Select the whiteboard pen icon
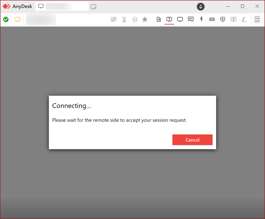The height and width of the screenshot is (219, 265). coord(244,19)
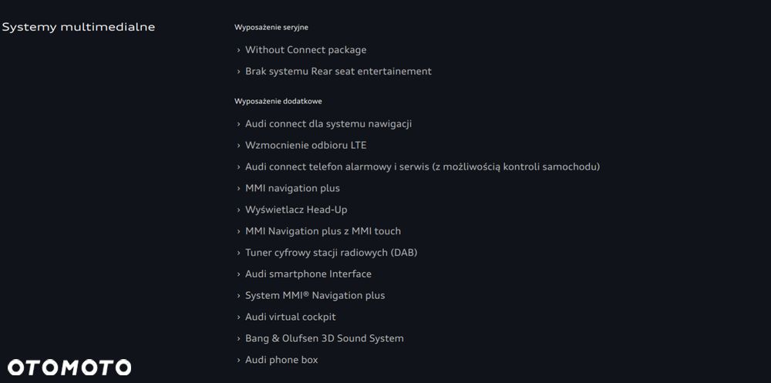Click the OTOMOTO logo watermark

pos(69,368)
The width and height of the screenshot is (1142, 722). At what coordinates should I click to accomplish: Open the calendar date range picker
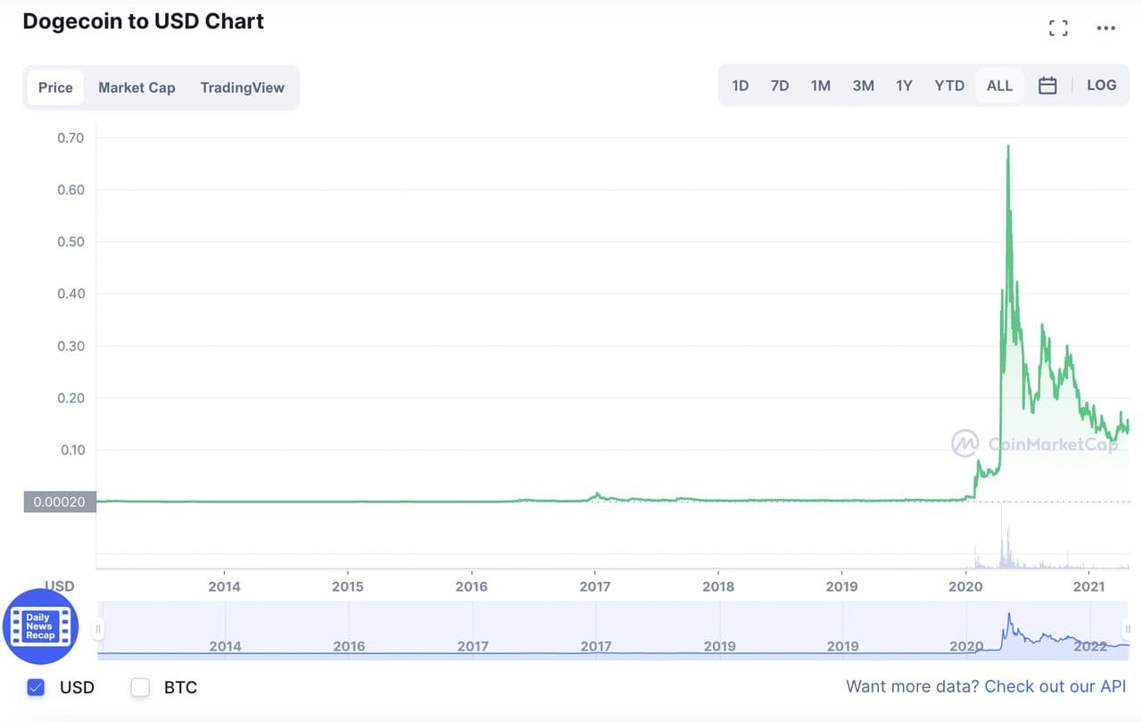[1047, 86]
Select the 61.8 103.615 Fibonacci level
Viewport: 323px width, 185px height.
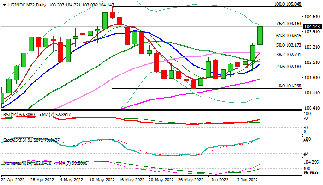click(x=288, y=36)
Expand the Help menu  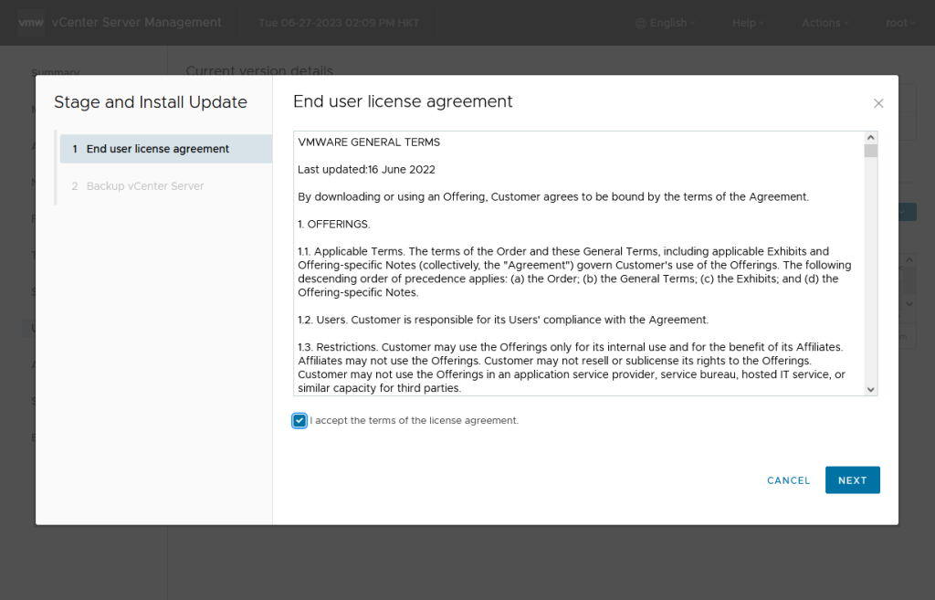pos(749,23)
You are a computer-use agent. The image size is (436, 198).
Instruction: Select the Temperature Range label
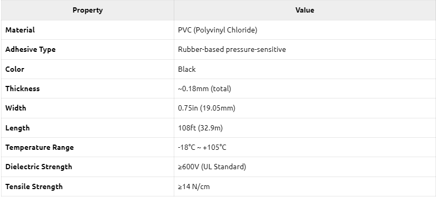(39, 147)
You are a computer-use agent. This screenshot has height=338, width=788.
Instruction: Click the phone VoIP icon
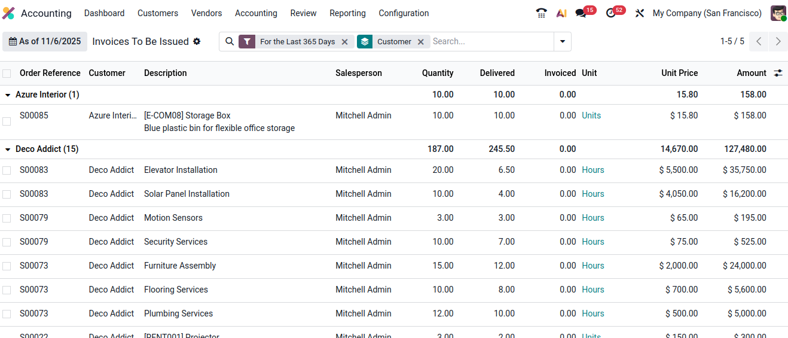click(x=542, y=13)
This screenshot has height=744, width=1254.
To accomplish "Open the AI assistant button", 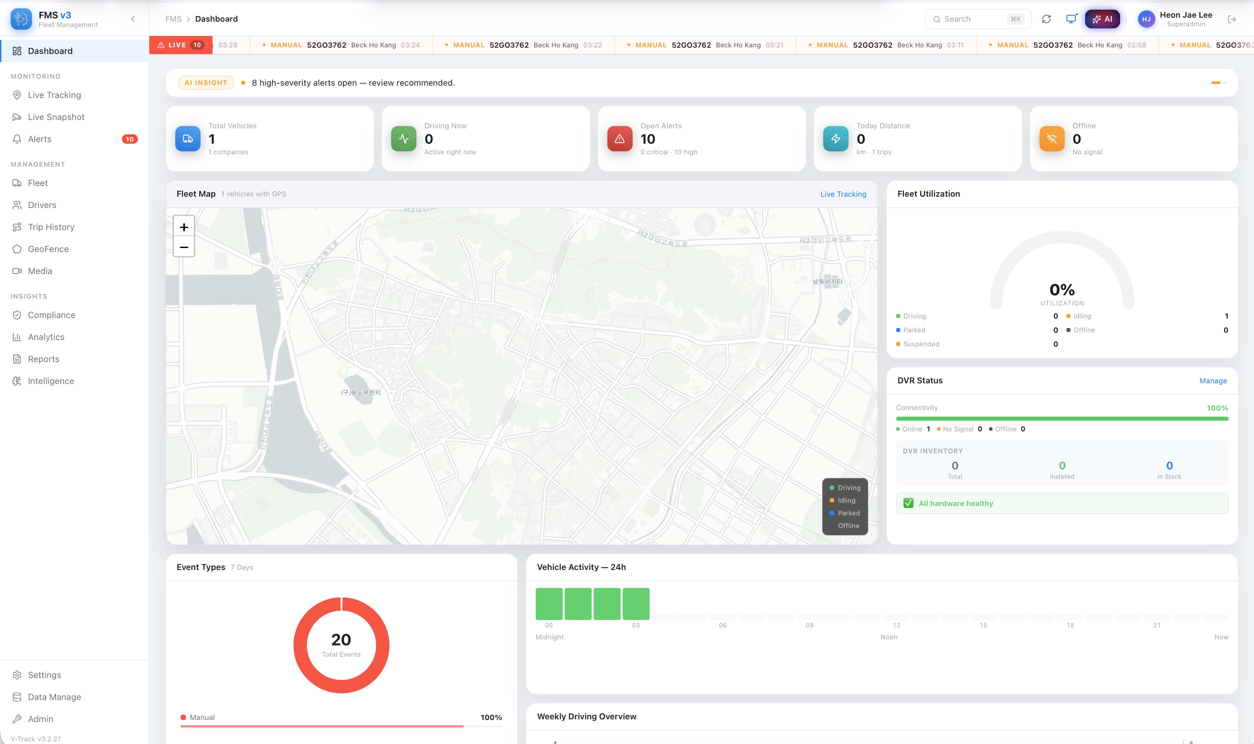I will pos(1102,19).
------
▸ Instructions to follow:
How many lines in the rows above contain the word "This"? Count them and reply with the number alone.

▸ Reply:
2